しかし天正元年(1573)、信長は敵対勢力とも縁のあった百済寺をひどく憎んでしまい、百済寺を焼討ちし、同時に「僧坊酒」の歴史も幕を閉じてしまいました。
今回、兵庫県伊丹市出身の比嘉彩夏さんがこの「僧坊酒」を復活させようとわざわざ百済寺の近くに移り住んみ”
幻の銘酒「百済寺樽」復活プロジェクト”を立ち上げました。色んな困難を乗り越え、ここに444年ぶりに「百済寺樽」が復活しました。
立香はりんごや白ブドウを思わせる瑞々しいフルーツの香り、ドライハーブのミンティな香り、さらに笹の葉のような爽やかな香りなどが楽しめます。含み香は蜜入りリンゴのような熟した果実の香りに杉の木の優しい甘い香りが印象的です。
口当たりはとてもスムースです。熟成して角が取れ、まろやかになったアタックは素晴らしいの一言。ゆったりとした広がりは丁寧に仕込まれた事がよくわかります。
味わいはトロリとした甘味がフワッと広がったかと思えば、続いて「玉栄」独特の野趣に溢れた旨味が迫ってきます。しっかりとした骨太の力強い旨味です。更に奥に潜んでいた心地よい渋味や少しの苦味がキリっとしたフィニッシュに誘ってくれます。

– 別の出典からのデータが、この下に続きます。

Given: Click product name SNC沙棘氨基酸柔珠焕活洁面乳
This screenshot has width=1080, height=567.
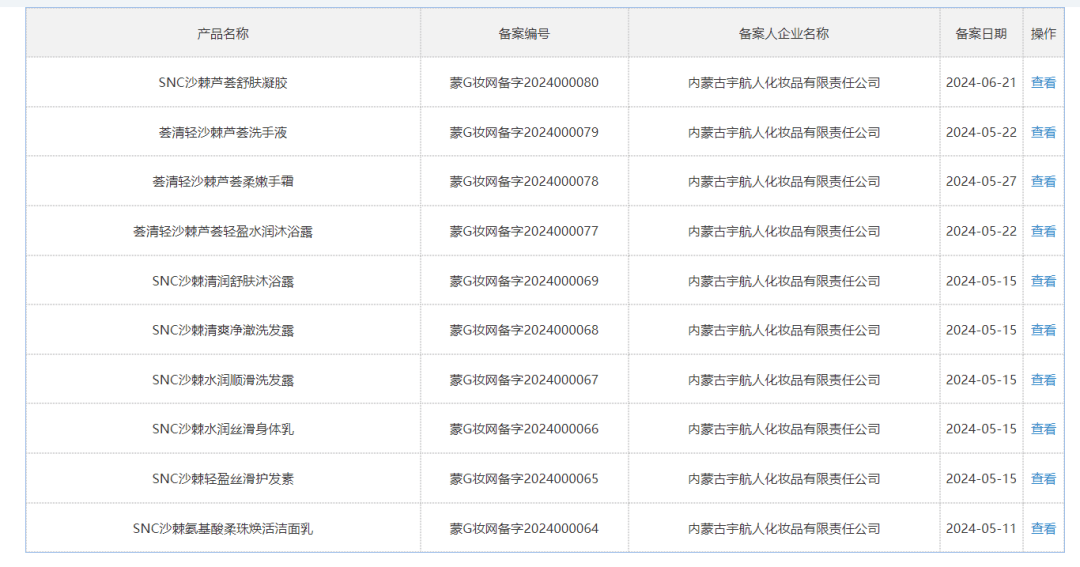Looking at the screenshot, I should click(x=223, y=528).
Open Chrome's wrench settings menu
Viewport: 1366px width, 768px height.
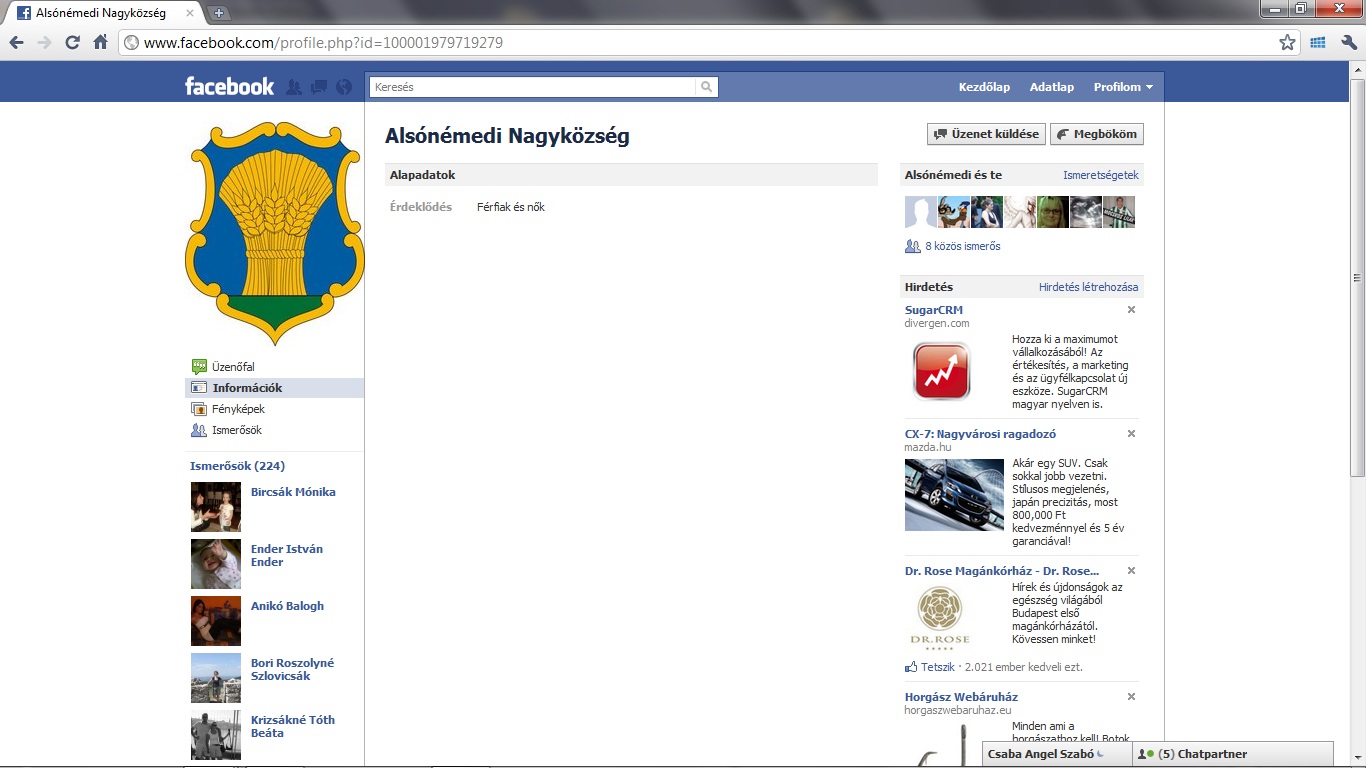tap(1348, 42)
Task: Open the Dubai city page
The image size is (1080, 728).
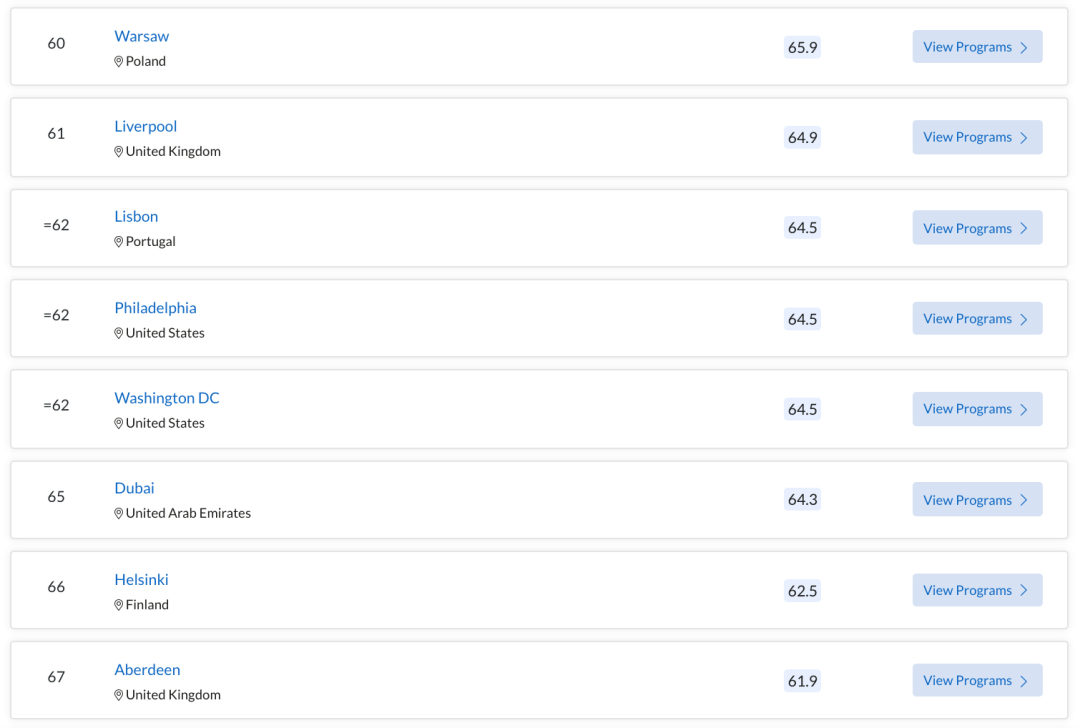Action: click(134, 488)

後口のキレも素晴らしく、また余韻も適度に長くまとまりの良いアフターテイストとなっています。全体的にしっかりしたコクと、マイルドな旨味に満ちた酒。落ち着いた酸があるので色な料理にも合わせやすいです。
2022年秋より蔵の後継者、喜多麻優子氏が杜氏をつとめます。以前の倍の回数で温度経過をチェックするなど、今まで以上に丁寧できめ細かい酒造りを実践されており、出される新酒全てが素晴らしい出来栄えで驚いております。今回も過去最高の百済寺樽が搾れました。歴史の浪漫を感じながらお楽しみください。